Go over the lines below, and when one contains the word "Ditmer", copy it.

* Extracted information
+--
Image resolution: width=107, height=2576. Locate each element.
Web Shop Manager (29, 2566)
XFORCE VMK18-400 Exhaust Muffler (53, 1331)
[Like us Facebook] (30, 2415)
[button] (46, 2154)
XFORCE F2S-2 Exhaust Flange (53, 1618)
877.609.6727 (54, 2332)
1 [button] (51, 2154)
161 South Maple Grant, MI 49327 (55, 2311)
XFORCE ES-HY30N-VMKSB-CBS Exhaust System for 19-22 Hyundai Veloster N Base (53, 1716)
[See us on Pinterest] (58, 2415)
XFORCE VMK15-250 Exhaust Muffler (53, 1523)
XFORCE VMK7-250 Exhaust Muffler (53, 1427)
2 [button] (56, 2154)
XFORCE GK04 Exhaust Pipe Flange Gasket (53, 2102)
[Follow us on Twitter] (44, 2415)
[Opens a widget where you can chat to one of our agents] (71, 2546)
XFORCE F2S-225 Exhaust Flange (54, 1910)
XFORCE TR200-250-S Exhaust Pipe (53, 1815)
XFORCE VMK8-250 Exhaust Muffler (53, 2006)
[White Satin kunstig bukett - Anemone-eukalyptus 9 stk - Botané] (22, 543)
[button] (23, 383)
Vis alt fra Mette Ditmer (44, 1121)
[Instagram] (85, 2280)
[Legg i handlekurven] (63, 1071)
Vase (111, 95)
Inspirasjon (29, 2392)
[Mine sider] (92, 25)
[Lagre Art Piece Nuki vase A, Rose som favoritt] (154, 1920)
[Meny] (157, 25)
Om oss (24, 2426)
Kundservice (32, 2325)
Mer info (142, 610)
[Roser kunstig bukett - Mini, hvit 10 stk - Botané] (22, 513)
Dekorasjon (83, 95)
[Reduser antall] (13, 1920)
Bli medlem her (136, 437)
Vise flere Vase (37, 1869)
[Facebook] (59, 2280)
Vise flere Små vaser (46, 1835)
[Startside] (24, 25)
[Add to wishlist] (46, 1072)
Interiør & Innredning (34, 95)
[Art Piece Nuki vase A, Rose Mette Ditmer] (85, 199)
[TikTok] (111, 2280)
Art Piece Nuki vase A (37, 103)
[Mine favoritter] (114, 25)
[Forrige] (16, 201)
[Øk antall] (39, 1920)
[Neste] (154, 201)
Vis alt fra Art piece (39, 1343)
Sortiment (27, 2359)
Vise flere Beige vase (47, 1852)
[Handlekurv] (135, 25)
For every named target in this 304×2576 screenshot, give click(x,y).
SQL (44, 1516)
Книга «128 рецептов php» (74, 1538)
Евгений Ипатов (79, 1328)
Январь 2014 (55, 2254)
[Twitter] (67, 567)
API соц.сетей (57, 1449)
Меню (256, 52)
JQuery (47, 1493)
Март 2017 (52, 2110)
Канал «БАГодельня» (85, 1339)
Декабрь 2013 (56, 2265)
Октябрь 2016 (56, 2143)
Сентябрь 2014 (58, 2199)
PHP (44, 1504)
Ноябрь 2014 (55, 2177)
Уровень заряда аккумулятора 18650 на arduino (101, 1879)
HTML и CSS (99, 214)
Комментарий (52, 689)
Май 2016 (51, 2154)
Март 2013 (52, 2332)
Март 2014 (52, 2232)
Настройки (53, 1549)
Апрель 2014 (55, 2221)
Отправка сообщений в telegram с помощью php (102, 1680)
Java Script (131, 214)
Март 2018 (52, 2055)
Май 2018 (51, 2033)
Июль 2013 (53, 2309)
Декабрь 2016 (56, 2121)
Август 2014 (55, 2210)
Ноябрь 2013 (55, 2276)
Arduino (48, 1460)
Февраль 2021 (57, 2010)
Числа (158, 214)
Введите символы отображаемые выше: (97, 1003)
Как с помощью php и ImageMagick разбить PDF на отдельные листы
+--
* Exercise response
Vis alt fra Mette Ditmer (44, 1121)
[Art Piece Nuki vase A, Rose Mette Ditmer] (85, 199)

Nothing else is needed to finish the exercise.